Brief
Find how many lines in the material contain "rocket"; your answer should be that number alone.
(Provided material begins)
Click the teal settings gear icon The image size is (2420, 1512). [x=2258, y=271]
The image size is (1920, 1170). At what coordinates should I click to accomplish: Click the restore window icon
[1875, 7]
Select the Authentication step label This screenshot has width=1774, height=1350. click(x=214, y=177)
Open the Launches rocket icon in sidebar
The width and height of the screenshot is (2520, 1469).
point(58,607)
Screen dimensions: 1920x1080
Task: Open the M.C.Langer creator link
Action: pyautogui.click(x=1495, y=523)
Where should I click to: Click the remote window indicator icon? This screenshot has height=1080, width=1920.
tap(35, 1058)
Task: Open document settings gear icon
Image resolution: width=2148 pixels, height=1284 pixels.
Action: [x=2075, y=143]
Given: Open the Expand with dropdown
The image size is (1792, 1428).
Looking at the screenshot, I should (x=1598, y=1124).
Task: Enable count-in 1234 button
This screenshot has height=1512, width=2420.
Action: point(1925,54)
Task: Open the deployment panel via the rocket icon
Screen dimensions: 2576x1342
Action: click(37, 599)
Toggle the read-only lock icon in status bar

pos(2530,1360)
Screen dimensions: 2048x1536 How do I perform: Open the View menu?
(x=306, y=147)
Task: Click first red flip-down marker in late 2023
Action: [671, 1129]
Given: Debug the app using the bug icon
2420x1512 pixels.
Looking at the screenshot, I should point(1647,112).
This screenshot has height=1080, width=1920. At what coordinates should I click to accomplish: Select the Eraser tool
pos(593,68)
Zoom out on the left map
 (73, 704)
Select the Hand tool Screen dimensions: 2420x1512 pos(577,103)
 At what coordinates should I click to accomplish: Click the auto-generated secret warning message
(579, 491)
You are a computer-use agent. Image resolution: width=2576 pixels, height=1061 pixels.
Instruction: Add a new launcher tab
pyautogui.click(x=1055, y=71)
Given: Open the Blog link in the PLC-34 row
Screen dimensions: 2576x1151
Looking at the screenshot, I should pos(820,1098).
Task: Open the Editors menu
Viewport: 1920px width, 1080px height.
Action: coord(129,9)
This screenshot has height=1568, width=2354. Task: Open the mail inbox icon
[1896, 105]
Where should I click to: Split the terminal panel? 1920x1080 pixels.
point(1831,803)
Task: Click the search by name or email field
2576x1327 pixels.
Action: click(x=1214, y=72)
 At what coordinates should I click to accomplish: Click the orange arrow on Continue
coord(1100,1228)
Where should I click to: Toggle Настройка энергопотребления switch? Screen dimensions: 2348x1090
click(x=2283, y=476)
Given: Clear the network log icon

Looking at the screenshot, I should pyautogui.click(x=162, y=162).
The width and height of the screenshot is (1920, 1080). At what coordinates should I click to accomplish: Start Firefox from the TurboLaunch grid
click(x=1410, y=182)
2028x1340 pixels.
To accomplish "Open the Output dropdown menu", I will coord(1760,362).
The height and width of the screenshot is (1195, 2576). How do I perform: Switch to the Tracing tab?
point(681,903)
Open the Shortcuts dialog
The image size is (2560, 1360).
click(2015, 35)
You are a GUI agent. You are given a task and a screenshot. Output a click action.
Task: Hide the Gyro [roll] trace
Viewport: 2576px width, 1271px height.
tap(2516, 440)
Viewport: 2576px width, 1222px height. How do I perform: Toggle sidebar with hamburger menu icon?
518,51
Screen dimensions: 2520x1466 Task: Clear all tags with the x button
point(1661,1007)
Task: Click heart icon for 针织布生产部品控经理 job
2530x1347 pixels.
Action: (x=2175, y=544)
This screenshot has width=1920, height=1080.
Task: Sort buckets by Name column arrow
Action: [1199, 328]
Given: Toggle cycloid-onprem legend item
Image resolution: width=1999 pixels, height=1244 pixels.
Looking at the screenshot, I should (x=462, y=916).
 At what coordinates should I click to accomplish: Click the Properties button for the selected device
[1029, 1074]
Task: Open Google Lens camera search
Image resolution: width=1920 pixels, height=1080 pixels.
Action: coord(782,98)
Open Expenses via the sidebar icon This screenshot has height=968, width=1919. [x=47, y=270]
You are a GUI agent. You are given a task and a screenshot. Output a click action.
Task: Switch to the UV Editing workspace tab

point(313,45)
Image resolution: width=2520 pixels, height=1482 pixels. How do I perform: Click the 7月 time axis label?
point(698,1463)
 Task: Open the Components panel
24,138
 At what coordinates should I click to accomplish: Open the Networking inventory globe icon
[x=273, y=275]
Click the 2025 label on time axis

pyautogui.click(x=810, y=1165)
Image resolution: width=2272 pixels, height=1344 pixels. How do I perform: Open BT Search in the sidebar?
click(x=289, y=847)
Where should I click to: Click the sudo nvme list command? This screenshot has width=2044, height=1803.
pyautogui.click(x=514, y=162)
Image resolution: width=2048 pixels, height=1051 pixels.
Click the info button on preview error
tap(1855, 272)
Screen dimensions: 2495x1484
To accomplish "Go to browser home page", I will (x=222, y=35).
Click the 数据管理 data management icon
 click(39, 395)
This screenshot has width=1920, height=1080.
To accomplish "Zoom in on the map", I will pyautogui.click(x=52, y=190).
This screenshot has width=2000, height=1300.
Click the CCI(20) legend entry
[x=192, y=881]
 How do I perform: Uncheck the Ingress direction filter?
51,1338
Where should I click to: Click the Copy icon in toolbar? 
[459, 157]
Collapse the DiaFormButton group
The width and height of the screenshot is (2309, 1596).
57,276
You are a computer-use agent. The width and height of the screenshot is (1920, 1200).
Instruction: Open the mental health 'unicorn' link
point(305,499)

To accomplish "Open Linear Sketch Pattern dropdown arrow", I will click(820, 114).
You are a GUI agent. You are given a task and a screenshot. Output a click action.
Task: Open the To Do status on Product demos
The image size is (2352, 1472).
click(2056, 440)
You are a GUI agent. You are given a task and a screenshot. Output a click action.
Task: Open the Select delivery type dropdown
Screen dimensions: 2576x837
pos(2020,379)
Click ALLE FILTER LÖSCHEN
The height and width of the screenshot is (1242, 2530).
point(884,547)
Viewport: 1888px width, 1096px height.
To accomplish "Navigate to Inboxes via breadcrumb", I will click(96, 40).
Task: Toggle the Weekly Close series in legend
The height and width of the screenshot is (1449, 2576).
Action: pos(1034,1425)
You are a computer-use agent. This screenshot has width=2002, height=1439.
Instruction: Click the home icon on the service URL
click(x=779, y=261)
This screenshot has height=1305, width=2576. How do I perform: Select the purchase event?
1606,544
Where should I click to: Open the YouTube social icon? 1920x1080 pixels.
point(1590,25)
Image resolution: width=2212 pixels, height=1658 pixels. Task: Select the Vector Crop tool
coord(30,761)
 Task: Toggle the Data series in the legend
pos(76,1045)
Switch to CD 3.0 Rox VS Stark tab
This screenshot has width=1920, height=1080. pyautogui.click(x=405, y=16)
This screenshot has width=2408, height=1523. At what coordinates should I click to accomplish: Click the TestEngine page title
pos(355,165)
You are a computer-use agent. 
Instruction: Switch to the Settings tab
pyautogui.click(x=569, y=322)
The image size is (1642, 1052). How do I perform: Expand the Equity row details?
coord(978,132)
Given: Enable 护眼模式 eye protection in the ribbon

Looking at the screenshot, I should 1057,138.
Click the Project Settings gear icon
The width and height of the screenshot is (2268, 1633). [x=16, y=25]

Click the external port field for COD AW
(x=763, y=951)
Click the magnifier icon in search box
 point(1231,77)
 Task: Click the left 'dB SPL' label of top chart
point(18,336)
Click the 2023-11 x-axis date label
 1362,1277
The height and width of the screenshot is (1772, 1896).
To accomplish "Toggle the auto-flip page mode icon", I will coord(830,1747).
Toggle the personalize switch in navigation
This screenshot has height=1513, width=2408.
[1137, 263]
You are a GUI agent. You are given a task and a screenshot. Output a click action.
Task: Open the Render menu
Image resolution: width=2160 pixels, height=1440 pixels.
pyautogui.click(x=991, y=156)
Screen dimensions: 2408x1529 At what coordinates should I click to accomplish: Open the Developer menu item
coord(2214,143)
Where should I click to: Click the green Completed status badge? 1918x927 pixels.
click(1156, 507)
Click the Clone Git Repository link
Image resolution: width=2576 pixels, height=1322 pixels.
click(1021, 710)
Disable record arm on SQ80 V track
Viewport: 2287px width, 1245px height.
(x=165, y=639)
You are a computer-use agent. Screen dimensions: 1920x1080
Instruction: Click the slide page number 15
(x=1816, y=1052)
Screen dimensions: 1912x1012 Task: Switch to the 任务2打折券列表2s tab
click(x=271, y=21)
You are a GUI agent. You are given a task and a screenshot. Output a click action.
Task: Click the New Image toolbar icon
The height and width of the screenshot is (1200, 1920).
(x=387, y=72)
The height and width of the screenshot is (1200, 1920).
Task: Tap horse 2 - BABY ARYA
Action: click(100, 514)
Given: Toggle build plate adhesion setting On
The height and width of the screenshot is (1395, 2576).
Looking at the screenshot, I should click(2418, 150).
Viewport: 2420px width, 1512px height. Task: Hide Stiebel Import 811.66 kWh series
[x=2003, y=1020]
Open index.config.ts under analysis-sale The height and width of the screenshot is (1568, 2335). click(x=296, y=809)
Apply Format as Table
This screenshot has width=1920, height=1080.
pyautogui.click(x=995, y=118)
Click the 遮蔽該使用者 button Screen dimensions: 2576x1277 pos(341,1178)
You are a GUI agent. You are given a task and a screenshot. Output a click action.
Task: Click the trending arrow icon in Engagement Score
(Provided material ends)
Written answer
2